The bike store manager rammed his knee into Cates’s abdomen, but the Special Forces reservist quickly returned the assault by kicking the big man in the groin, causing his knees to buckle and for him to fall to the pavement in pain.

“If you guys would like to help,” yelled Cates over his shoulder as the rest of the biker staff in the shop began grabbing wrenches, pipes, and assorted bludgeons, “now would probably be a good time.”

Harvath and company drew their weapons and rushed forward. Upon seeing the display of firepower, the biker shop staff laid down their arms and retreated into the back of the garage.

Cates kicked his assailant in the gut and walked inside, located the keys for the motorcycles they wanted, and then hit the button to lower the garage-style door. Once it was down, he jammed a screwdriver into the holes where the padlock normally went, pulled two sets of Flexicuffs from Paul Morgan’s pack, and secured the front door.

“What did I tell you about not turning this situation into a confrontation?” demanded Harvath as they climbed onto the motorcycles.

“I couldn’t help it,” replied Cates as he fired his up. “Did you see that guy’s tats?”

“He’s got a million of them-so what?”

“You obviously missed the one on his left arm,” said Cates as he pulled forward onto the sidewalk. “He had a picture of Uncle Sam with a black eye and underneath it the letters F-T-A.”

“Fuck The Army?” yelled Morgan over the whine of his Suzuki. “Fuck that asshole. Hoorah, Cates.”
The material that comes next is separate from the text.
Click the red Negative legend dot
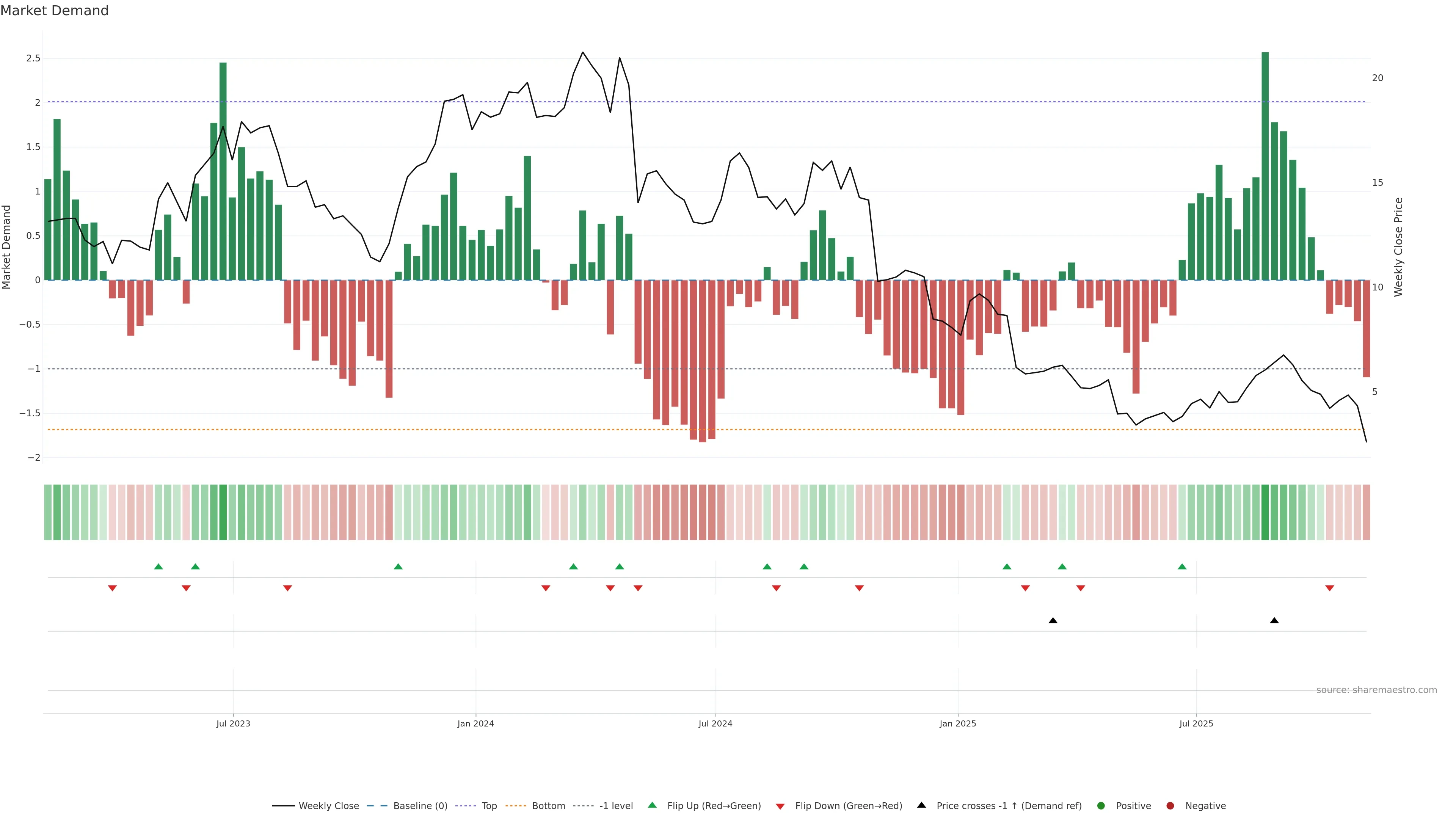 coord(1170,806)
Herrington and Hastings both flashed Rick the thumbs-up, and Harvath had no choice but to flash his as well. To be kicked out of the service for what was known as the Big Chicken Dinner, or more correctly a bad conduct discharge meant that the bike shop manager was one screwed-up individual and had committed the equivalent of a serious felony.
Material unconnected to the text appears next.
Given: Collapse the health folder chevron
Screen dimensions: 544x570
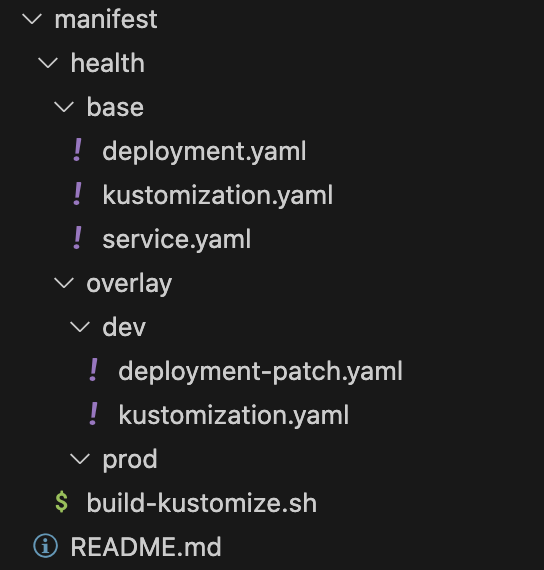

To proudly boast that fact underneath a disfigured tattoo of Uncle Sam was unforgivable. He deserved everything Cates had dished out to him and more.

“What do you say, boss?” yelled Morgan as he revved his motorcycle.

Harvath noticed that the team was looking to Bullet Bob for guidance, and as Herrington shot a questioning look in Harvath’s direction, Harvath nodded his head for him to take control. These people respected Bob’s experience and looked to him as their leader.

“Forty-seventh and Fifth,” yelled Herrington, “as fast as we can get there.”

Lowering his head and rocketing his bike out into traffic, Harvath decided he could worry about chain-of-command issues later. Right now, they had a very strange puzzle to start putting together. The only question was, were the few pieces they had going to be enough to make any sort of progress?

Thirty-Four

Gary Lawlor tried to discern a connection between the two addresses Harvath had given him. The terrorists were obviously looking for something, but what? What could they possibly want in a brownstone on the Upper West Side and a location in the diamond district in Midtown? Neither seemed typical terrorist targets.

Compounding the problem was that someone at the DIA was playing some sort of role in all of this, but until he had a better handle on who and what it was, there was no way Lawlor was going to tip his hand to them. They were a collection of superspooks bound by completely different rules of engagement than the rest of the intelligence community. Theirs were the rules of war, and there wasn’t much they couldn’t do-including locking him up indefinitely without charge for even sniffing around the edges of one of their operations. Call it interagency mistrust or a strong instinct for self-preservation, but until Lawlor got a much better feel for the lay of the land, he was going to stay as far away from the DOD and its Defense Intelligence Agency as possible.

In the meantime, as the director of the Apex Project, he had a host of other resources at his disposal. Logging on to his computer, he accessed the shared intelligence database network and entered the two addresses that Kevin McCauliff had provided Harvath with. When the search results came back, they were more than disappointing-they were downright impossible. According to the database, there was no information available for either address-no utility records, no mortgage or business license information, nothing. Both locations appeared to be operating in a vacuum-a big black one.